とはいえ、新しい機器や治療法を導入すると、高価な医療機器を導入するよりも職員の給料や福利厚生を考えるべきといった意見もでてきます。新しい技術の導入にはそれなりのリスクもあります。ここはバランスだと考えております。現場の意見も取り入れつつ、最大限患者さんのためになる選択ができるよう日々努力しています。
信頼される地域支援病院として
当院の特徴として、24時間365日、断らない医療を続けています。先に述べたように、最新鋭の機器治療法を取り入れ続けることで周辺の医療機関からの信頼も得、紹介も増えています。紹介しやすい環境作りというのも重要だと考えています。周辺クリニックとの関係を親密にするため、年に数回学術集会を企画し、現場の若い医師を連れて各クリニックに挨拶に行くように主任部長にお願いしています。
また、DPCの係数を意識しているわけではないのですが、結果的に特定病院(DPC2群)に入った理由としては、とにかく良い医療を目指し続けたことが大きいと思います。クリニカルパスも利用できるものは利用し、適切なかつ効率的な医療を意識しております。患者さんの早期退院を実現するためには後方病院の役割も重要ですので、地域病院との連携を強固に築けていたのは良かったと思います。

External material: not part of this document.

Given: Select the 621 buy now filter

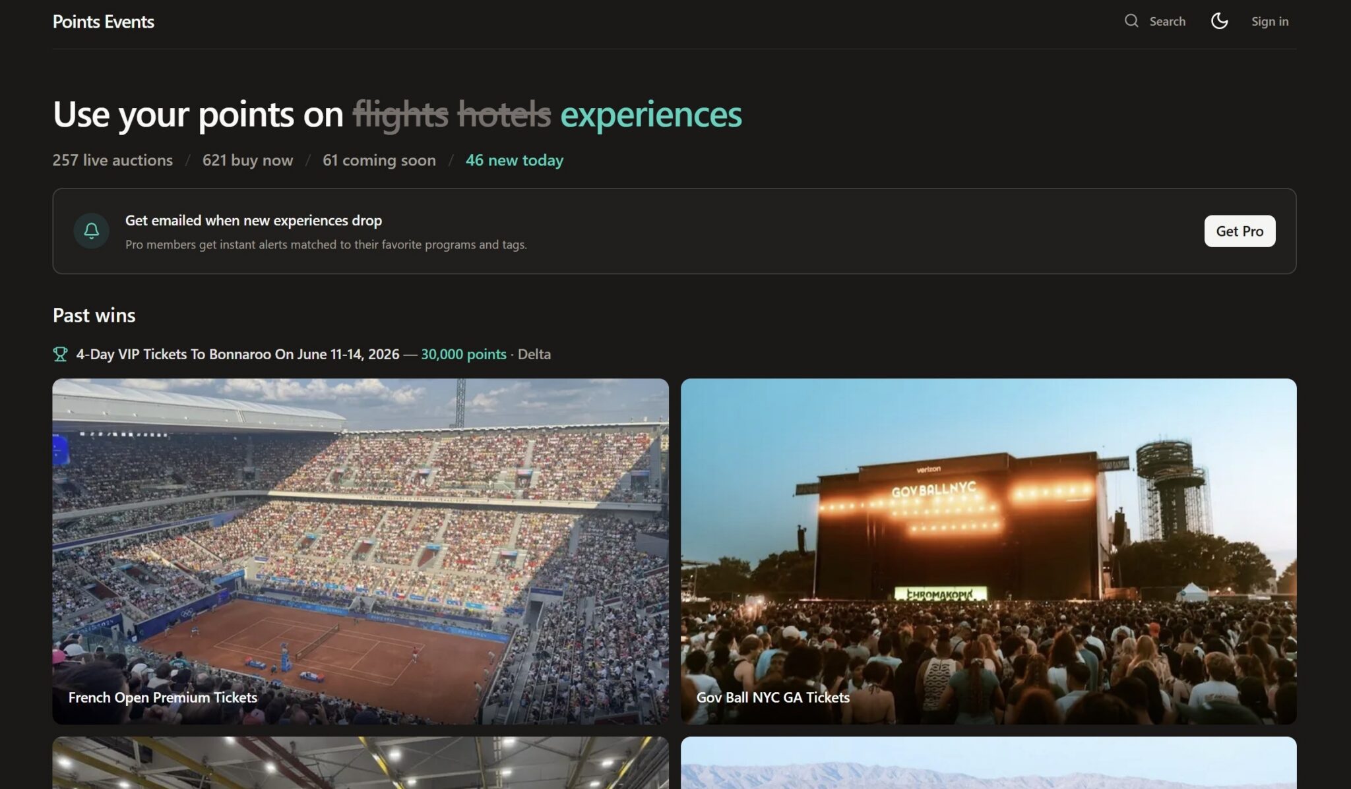Looking at the screenshot, I should coord(247,160).
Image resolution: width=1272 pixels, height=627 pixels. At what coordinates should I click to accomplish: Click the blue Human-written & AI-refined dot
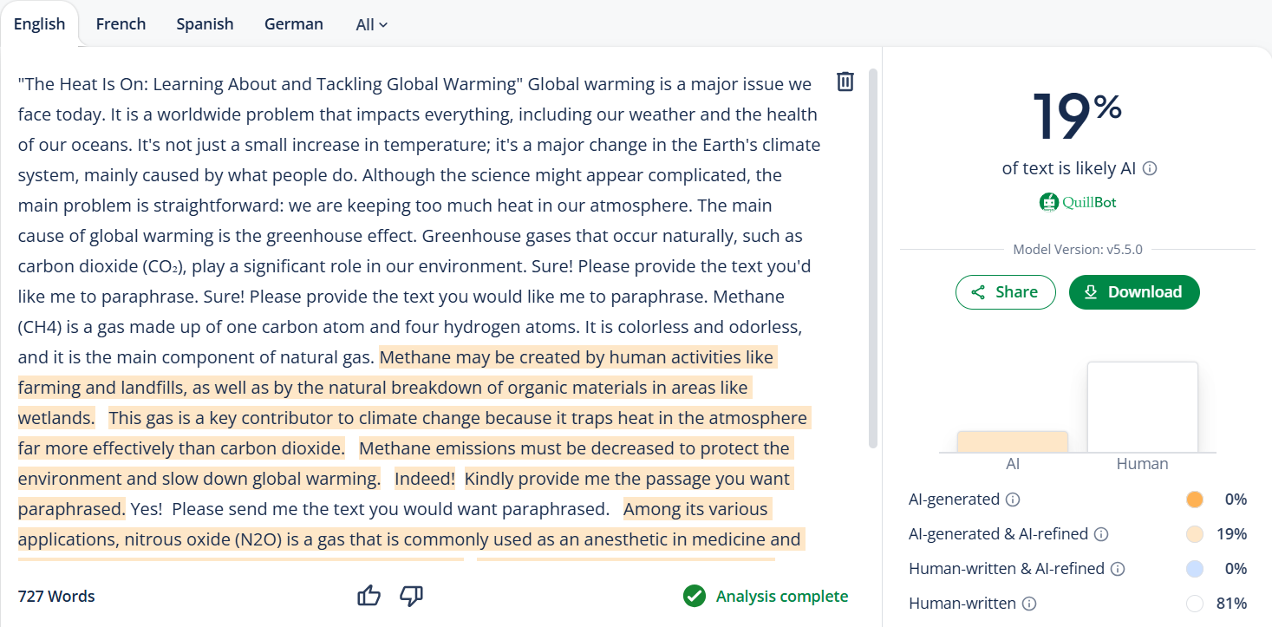(x=1194, y=569)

このような活動を行えるのも、十分な数の医師、看護師、スタッフがいてくたからです。やはり人材が一番重要です。大学医局との関係を有効に保ち、リクルート会社を利用して優秀な医師を集め、患者さんには絶対迷惑をかけないように努力しています。
救急に力を入れる創業者の想いとは
当院は、創業者の想いが強く反映されている病院だと思います。数十年前、夜間の救急患者さんは、受け入れてくれる病院を探し回ることも起こっていました。創業者が『このような状況はいかん、これでは助かる命も助からない』といい始めたのがこの病院の原点になります。ですので、夜間の患者をたらいまわしにしないような医療を続けるのが我々の義務だと考えており、今でもその想いは病院の文化としてスタッフの間に強く残っています。夜間救急以外にもCTやMRIの当日対応―その日の内に撮影、読影することも意識しており、何度も検査のために外来受診するようなことがないようにしています。このような患者ファースト的な考え方と最新医療に常に取り込む病院の方針が広まってか、今では遠方から来院していただく患者さんも増えてきています。
医療現場の働き方改革を実現するため
働き方改革の目的は、医療者の過労死を防止することと、長時間労働による注意力の低下による医療過誤の発生を抑止することです。職員、特に医師の働き方改革を成功させるためには、医師数を増やすことですが、これには当然限度があります。むしろオンとオフがはっきりした働き方に変えることが重要と考えます。タイムカードによる勤怠管理システムの導入、医師も労働者でありシフトワーカーであるということを自覚させる、勤務時間中は集中する、時間が来れば帰宅する、といった労働者として当たり前のことを認知させねばなりません。急性期病院の当直は勤務と同等ですので、当直明けの勤務は原則禁止です。当院では勤怠管理もスタートしており、院長以下、全員タイムカードで勤務時間をチェックするようにしています。労働時間に関しては、毎週データを集め各診療部長からメンバーの管理を徹底させ、働きすぎという状況は起こらないように注意しています。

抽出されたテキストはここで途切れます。